Input data.
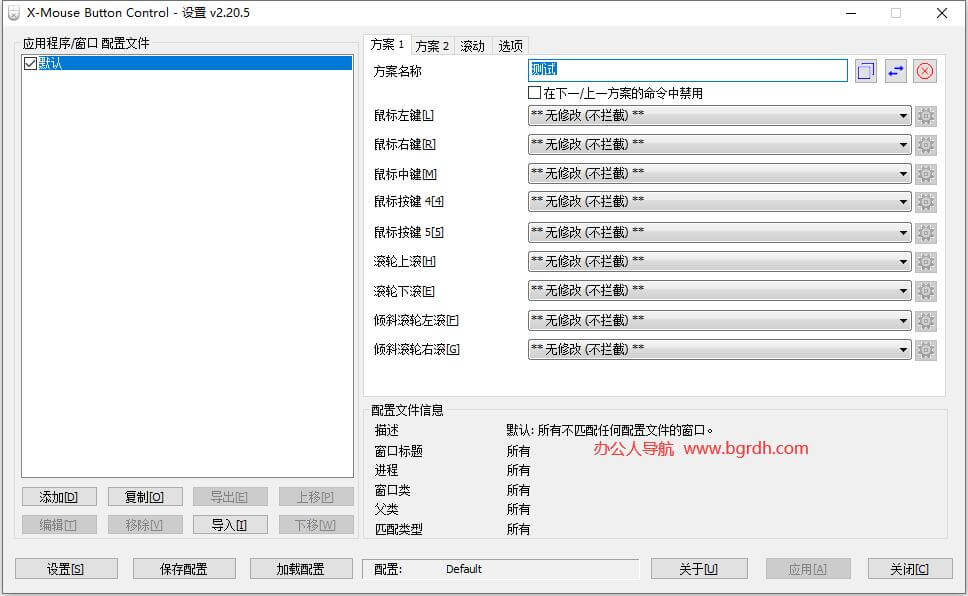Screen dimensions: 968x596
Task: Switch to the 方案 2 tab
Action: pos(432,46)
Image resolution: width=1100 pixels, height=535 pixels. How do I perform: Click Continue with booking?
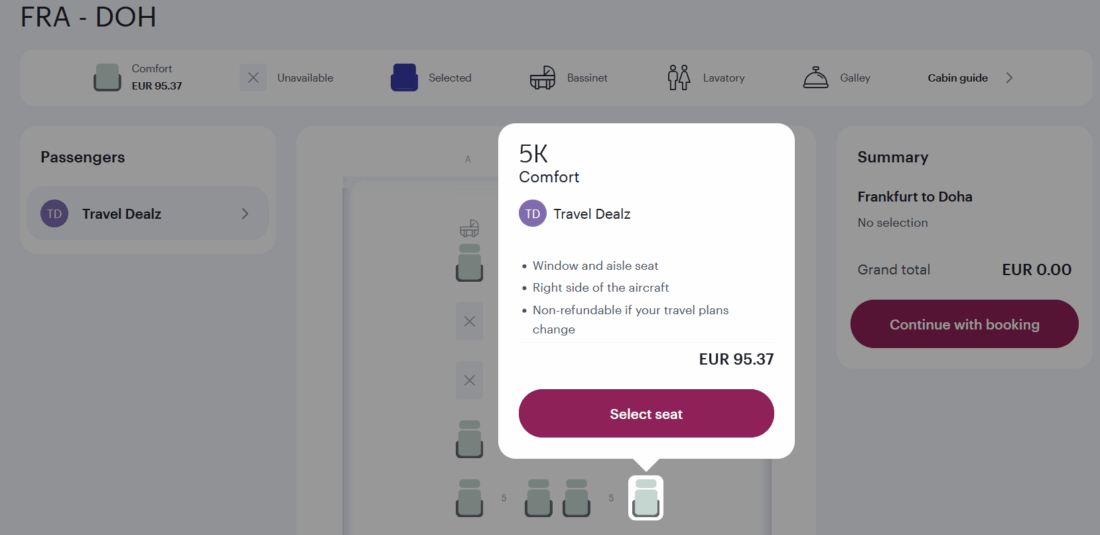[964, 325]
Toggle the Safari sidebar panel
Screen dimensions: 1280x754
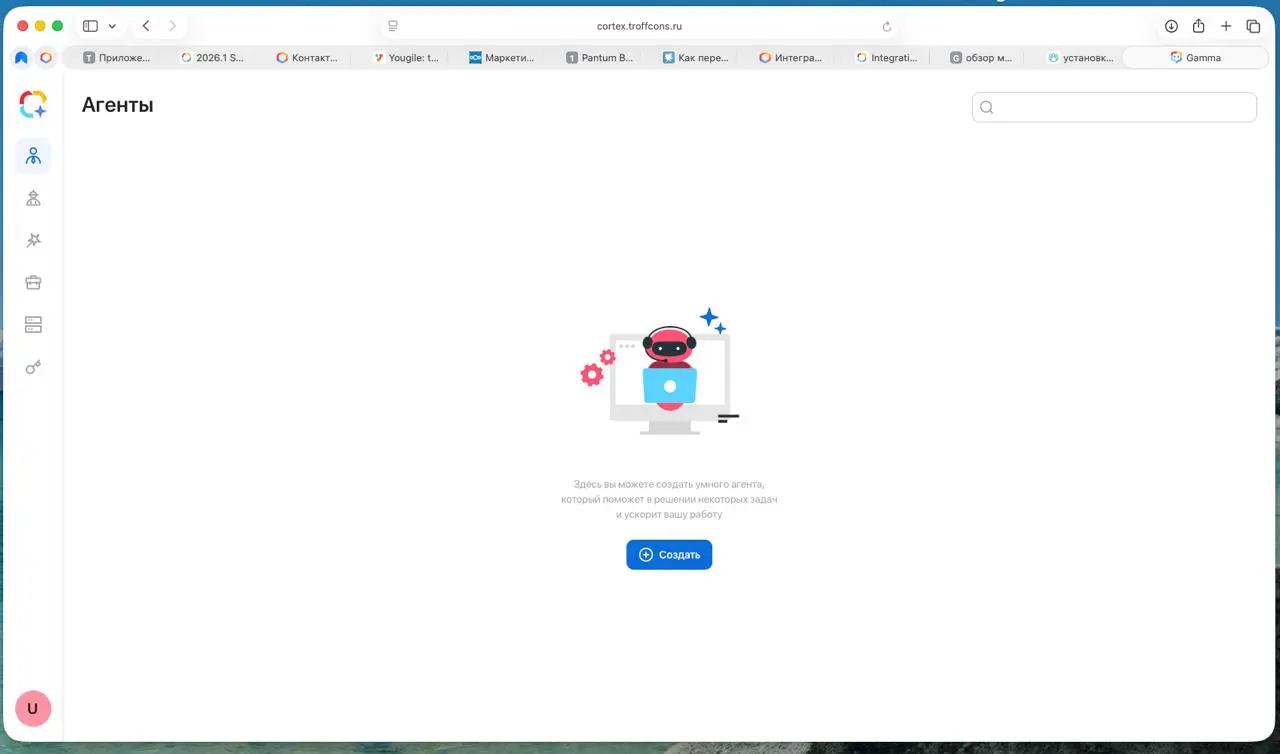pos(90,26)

Your objective. Everything from the line holding "Image resolution: width=1100" through the last line of the listing should be written out exactly, except for the pictures.

Response to the exercise.
Image resolution: width=1100 pixels, height=535 pixels. How do I perform: Click Continue with booking?
[964, 325]
Toggle the Safari sidebar panel
Screen dimensions: 1280x754
pos(90,26)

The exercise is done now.